__USING THE INFORMATION__:
• A. In the iptables post, in which chain and table do both the SNAT and MASQUERADE targets perform source NAT?
• B. Render the records from the line containing "Find the location of a" through the line containing "legend: Land (Nadir&Glint)" as a two-column CSV with the headers request and answer, one row per request. Put each field in quotes, turn line breaks into spaces, and leave the pictures out.

Segment Start: SOURCE TEXT

New iptables Gotchas - SNAT VS MASQUERADE

Story

As a heavy user of iptables NAT rules, (advanced home networking, various VPNs on EC2 and other IaaS providers), I feel it’s time for me to better understand how NAT works under the hood with the help of iptables.

That’s why I started reading iptables tutorial for the second time.

NOTE: I personally think it is the best iptables tutorial freely available (even better than some published books). Look at no others ;-D

The first time I read iptables tutorial back in 2012, I was frustrated because my networking knowledge and skills were not up to the level the tutorial requires. So I ended up cherry-picking the useful parts only ;-(

Now it’s totally different, many thanks to XenServer and continuously learning.

I’d like to share some gotchas after reading iptables tutorial for the 2nd time ;-D

Gotchas

SNAT Target VS MASQUERADE Target

Both targets do source NAT (or SNAT) in the POSTROUTING chain in the nat table.

Differences

  • MASQUERADE does NOT require --to-source as it was made to work with dynamically assigned IP addresses.

  • SNAT works with static IP addresses.

  • MASQUERADE has extra overhead and is slower than SNAT because each time the MASQUERADE target gets hit by a packet, it has to check for the IP address to use.

Segment End: SOURCE TEXT
Segment Start: DATA TO EXAMINE

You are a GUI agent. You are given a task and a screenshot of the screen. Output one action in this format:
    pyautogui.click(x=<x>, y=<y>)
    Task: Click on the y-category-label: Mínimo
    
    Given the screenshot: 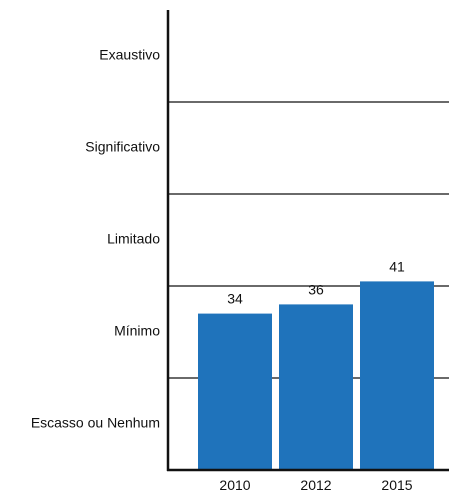 What is the action you would take?
    pyautogui.click(x=137, y=331)
    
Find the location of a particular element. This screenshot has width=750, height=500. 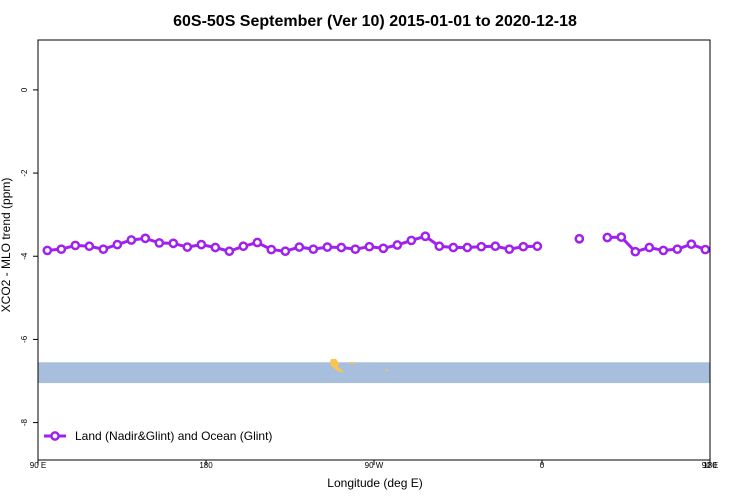

legend: Land (Nadir&Glint) and Ocean (Glint) is located at coordinates (158, 436).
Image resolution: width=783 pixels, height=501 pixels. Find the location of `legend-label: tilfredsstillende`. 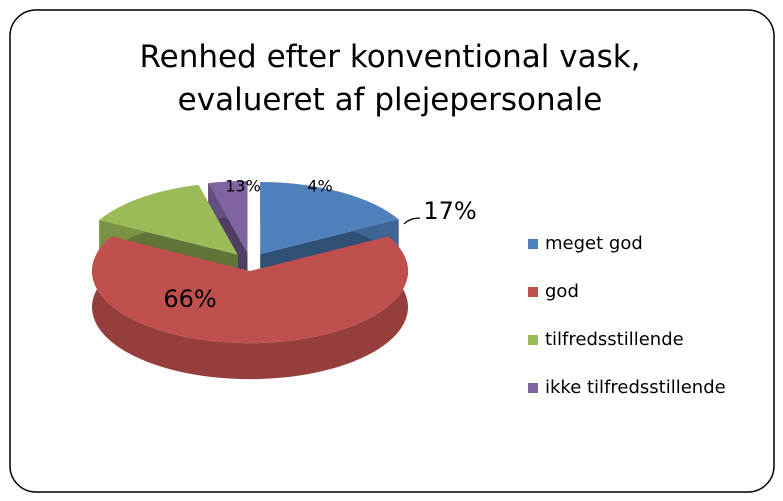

Segment End: DATA TO EXAMINE

__SOLUTIONS FOR EACH TASK__:
• A. In the POSTROUTING chain in the nat table.

• B.
request,answer
"Find the location of a particular element. This screenshot has width=750, height=500.","legend: Land (Nadir&Glint) and Ocean (Glint) is located at coordinates (158, 436)."